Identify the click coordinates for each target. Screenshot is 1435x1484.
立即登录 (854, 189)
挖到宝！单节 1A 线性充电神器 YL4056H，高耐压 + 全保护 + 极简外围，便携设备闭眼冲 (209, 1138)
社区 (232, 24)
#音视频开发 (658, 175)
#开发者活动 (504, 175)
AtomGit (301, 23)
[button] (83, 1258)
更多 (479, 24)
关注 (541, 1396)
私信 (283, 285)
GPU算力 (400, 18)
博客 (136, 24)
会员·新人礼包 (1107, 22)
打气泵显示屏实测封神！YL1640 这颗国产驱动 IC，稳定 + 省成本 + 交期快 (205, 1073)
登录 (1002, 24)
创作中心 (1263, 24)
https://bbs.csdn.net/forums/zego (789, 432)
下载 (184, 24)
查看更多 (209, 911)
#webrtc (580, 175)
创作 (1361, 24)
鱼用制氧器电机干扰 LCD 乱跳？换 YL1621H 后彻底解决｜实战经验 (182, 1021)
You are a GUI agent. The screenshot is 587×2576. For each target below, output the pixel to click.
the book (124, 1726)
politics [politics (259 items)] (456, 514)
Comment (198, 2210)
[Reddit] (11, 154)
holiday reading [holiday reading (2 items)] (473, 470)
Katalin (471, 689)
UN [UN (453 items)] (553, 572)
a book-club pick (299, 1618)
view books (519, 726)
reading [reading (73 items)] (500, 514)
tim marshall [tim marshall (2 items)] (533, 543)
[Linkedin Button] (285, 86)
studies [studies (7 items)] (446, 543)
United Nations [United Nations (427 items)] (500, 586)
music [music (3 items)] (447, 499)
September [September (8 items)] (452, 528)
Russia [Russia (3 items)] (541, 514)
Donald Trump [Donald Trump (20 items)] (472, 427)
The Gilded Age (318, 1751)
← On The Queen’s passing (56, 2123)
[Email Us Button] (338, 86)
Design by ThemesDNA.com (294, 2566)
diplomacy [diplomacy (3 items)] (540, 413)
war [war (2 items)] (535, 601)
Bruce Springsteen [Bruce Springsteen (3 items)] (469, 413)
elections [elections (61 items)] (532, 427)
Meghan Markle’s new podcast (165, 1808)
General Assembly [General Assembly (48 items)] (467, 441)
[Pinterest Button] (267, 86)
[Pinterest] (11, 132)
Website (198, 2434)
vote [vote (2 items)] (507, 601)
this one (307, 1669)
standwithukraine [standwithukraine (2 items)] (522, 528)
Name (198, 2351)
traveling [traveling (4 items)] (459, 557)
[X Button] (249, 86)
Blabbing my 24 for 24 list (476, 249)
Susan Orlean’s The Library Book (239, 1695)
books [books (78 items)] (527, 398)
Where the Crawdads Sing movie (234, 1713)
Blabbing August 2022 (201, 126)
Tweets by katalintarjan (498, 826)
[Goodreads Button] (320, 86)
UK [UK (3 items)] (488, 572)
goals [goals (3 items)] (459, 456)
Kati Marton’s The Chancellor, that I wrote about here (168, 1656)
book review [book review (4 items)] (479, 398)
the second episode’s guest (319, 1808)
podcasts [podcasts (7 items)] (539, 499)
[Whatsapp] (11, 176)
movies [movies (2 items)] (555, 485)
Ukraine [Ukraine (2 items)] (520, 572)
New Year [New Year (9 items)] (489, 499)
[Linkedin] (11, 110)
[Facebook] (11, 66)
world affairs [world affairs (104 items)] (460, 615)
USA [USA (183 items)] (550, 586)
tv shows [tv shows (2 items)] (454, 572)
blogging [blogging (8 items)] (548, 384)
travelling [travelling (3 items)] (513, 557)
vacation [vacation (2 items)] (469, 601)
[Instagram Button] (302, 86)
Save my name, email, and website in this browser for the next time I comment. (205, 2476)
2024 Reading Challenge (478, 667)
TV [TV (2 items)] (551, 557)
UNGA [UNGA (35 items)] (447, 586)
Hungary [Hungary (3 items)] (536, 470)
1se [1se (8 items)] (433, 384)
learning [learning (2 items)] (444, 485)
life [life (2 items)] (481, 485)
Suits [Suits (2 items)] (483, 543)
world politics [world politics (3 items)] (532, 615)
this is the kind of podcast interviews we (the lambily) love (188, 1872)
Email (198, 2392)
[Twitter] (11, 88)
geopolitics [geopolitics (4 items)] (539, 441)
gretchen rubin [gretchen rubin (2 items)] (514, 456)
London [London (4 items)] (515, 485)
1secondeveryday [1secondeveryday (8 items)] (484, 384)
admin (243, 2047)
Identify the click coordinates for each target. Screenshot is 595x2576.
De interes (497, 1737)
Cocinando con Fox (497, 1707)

§ DIRECTIONS
Reproduce the records from the line containing "鱼用制氧器电机干扰 LCD 乱跳？换" down to the line containing "travelling [travelling (3 items)] (513, 557)", with "Website" changed to "Homepage" and nothing else altered.

§ EXPECTED ANSWER
鱼用制氧器电机干扰 LCD 乱跳？换 YL1621H 后彻底解决｜实战经验 (182, 1021)
You are a GUI agent. The screenshot is 587×2576. For each target below, output the pixel to click.
the book (124, 1726)
politics [politics (259 items)] (456, 514)
Comment (198, 2210)
[Reddit] (11, 154)
holiday reading [holiday reading (2 items)] (473, 470)
Katalin (471, 689)
UN [UN (453 items)] (553, 572)
a book-club pick (299, 1618)
view books (519, 726)
reading [reading (73 items)] (500, 514)
tim marshall [tim marshall (2 items)] (533, 543)
[Linkedin Button] (285, 86)
studies [studies (7 items)] (446, 543)
United Nations [United Nations (427 items)] (500, 586)
music [music (3 items)] (447, 499)
September [September (8 items)] (452, 528)
Russia [Russia (3 items)] (541, 514)
Donald Trump [Donald Trump (20 items)] (472, 427)
The Gilded Age (318, 1751)
← On The Queen’s passing (56, 2123)
[Email Us Button] (338, 86)
Design by ThemesDNA.com (294, 2566)
diplomacy [diplomacy (3 items)] (540, 413)
war [war (2 items)] (535, 601)
Bruce Springsteen [Bruce Springsteen (3 items)] (469, 413)
elections [elections (61 items)] (532, 427)
Meghan Markle’s new podcast (165, 1808)
General Assembly [General Assembly (48 items)] (467, 441)
[Pinterest Button] (267, 86)
[Pinterest] (11, 132)
Homepage (198, 2434)
vote [vote (2 items)] (507, 601)
this one (307, 1669)
standwithukraine [standwithukraine (2 items)] (522, 528)
Name (198, 2351)
traveling [traveling (4 items)] (459, 557)
[X Button] (249, 86)
Blabbing my 24 for 24 list (476, 249)
Susan Orlean’s The Library Book (239, 1695)
books [books (78 items)] (527, 398)
Where the Crawdads Sing movie (234, 1713)
Blabbing August 2022 (201, 126)
Tweets by katalintarjan (498, 826)
[Goodreads Button] (320, 86)
UK [UK (3 items)] (488, 572)
goals [goals (3 items)] (459, 456)
Kati Marton’s The Chancellor, that I wrote about here (168, 1656)
book review [book review (4 items)] (479, 398)
the second episode’s guest (319, 1808)
podcasts [podcasts (7 items)] (539, 499)
[Whatsapp] (11, 176)
movies [movies (2 items)] (555, 485)
Ukraine [Ukraine (2 items)] (520, 572)
New Year [New Year (9 items)] (489, 499)
[Linkedin] (11, 110)
[Facebook] (11, 66)
world affairs [world affairs (104 items)] (460, 615)
USA [USA (183 items)] (550, 586)
tv shows [tv shows (2 items)] (454, 572)
blogging [blogging (8 items)] (548, 384)
travelling [travelling (3 items)] (513, 557)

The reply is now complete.